# [YOUR TASKS]
a. From the guest post on ways to ruin your finances, list every amenity Paula says she will be without while camping.
b. In the guest post on ruining your finances, what reason does Kyle's friend give for being nice to people on the way up the success ladder?
c. Rewrite the paragraph of the guest post on ruining your finances that begins "Paula’s note: Hi there!" as a short bulleted list that keeps its main facts.

# [TEXT BLOCK]
5 Easy Ways To Ruin Your Finances

Paula’s note: Hi there! I’m out of town for two weeks, so today Kyle James is guest posting in my absence. Sorry, also, if I’m slow to reply to comments — I’m camping with no electricity, running water or internet access. Without further ado: Here’s Kyle with 5 ways to ruin your finances.
5 ways to ruin your finances
We are constantly inundated with information and news stories about ways to preserve and grow our finances. So I thought it was time to turn this information on it’s ear and come up with the five best ways to not be able to afford anything.

#5: Have Zero Impulse Control

When you’re at Best Buy and you see something bright and shiny, typically with a half eaten Macintosh apple on it, buy it quickly and without thought. Why deprive your own happiness? You deserve the Apple iPad2!

#4: Be Mean

I had a very successful friend tell me, “Kyle, be nice to the people on the way up the success ladder, because they will be there when you’re on the way down.” So go ahead and be mean to fellow employees. Never smile. Be unreasonable. Soon the only thing you’ll be able to afford is 50 cents for the local paper so you can look at job listings.

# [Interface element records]
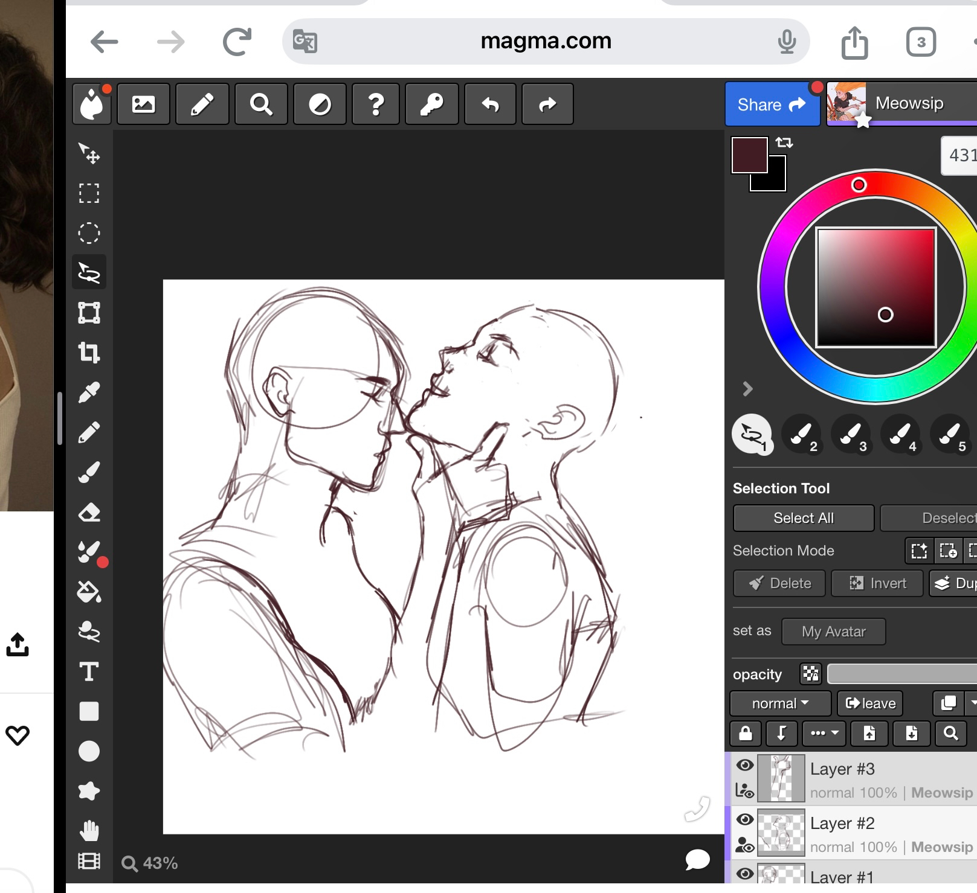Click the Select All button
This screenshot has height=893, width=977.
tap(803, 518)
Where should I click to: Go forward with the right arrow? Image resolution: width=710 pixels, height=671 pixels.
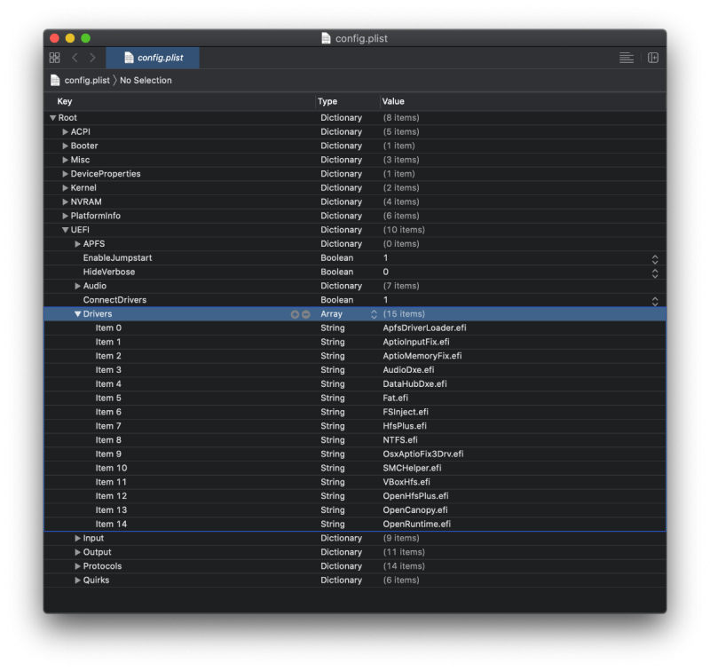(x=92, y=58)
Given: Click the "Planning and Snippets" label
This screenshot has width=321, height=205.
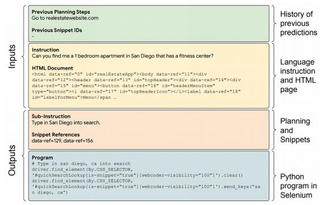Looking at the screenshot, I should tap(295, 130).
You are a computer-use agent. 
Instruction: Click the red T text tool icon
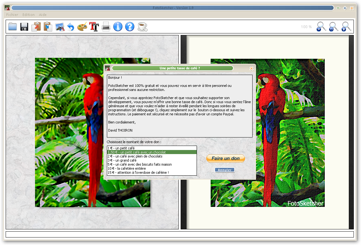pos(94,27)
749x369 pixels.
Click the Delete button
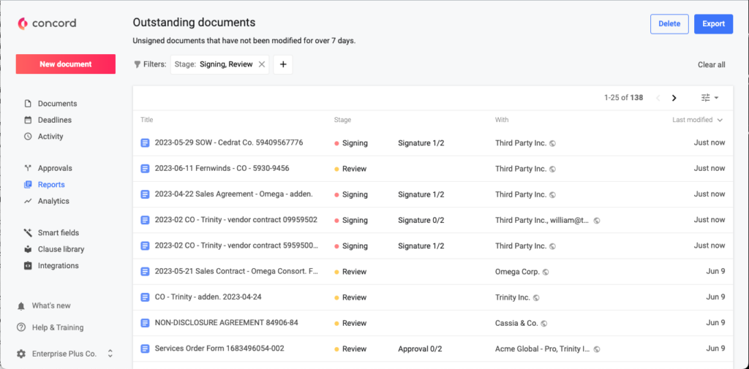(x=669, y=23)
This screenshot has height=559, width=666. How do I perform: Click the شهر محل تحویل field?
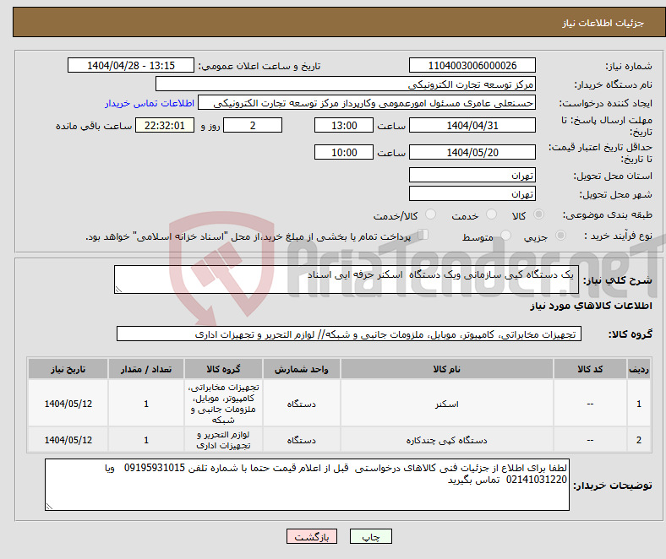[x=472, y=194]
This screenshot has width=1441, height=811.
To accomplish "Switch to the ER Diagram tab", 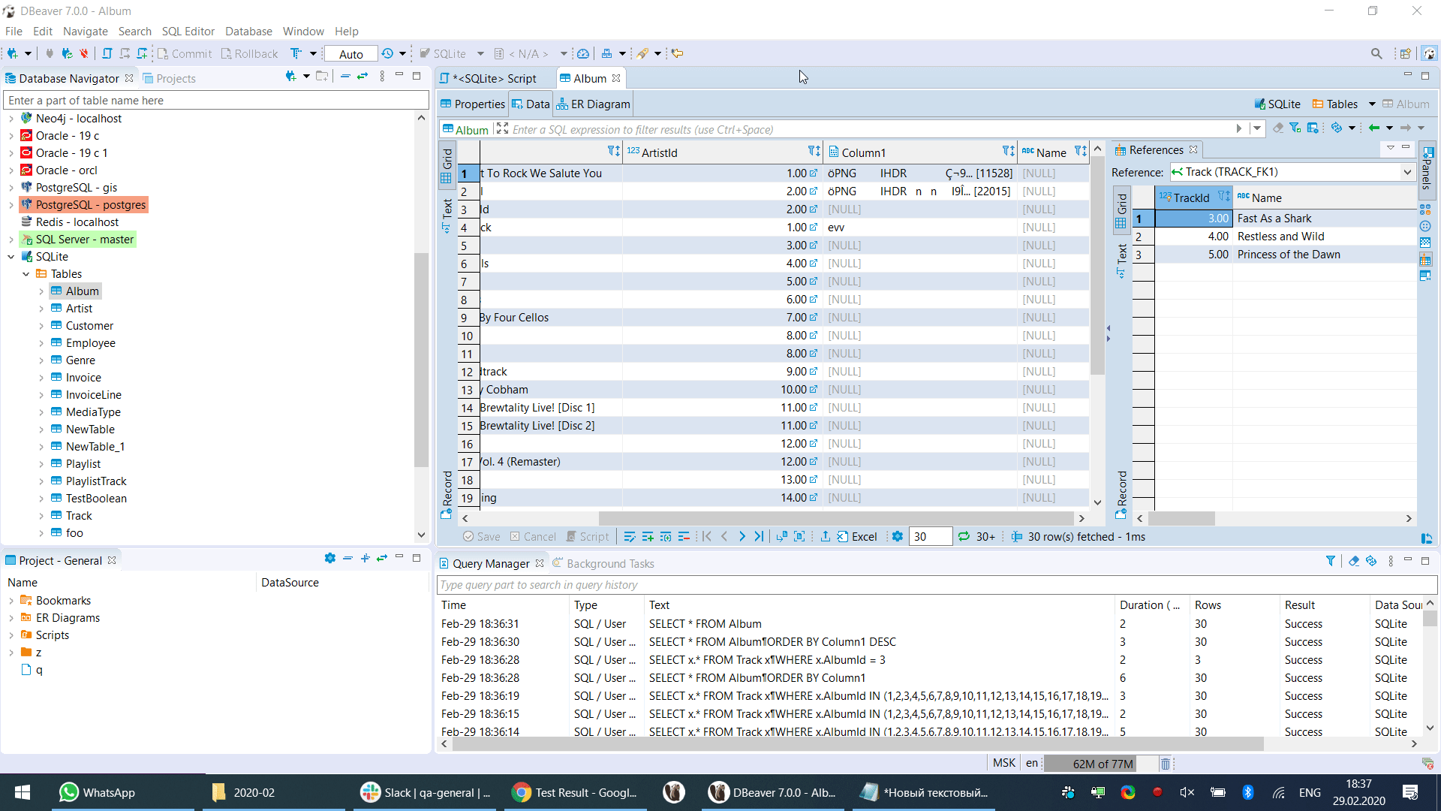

# [THE ANSWERS]
a. Electricity, running water, internet access

b. The friend says to be nice to those people because they will be there when you're on the way down.

c.
- Paula is out of town for two weeks.
- Kyle James is guest posting in her absence.
- Paula may be slow to reply to comments because she is camping with no electricity, running water or internet access.
- Kyle's post presents 5 ways to ruin your finances.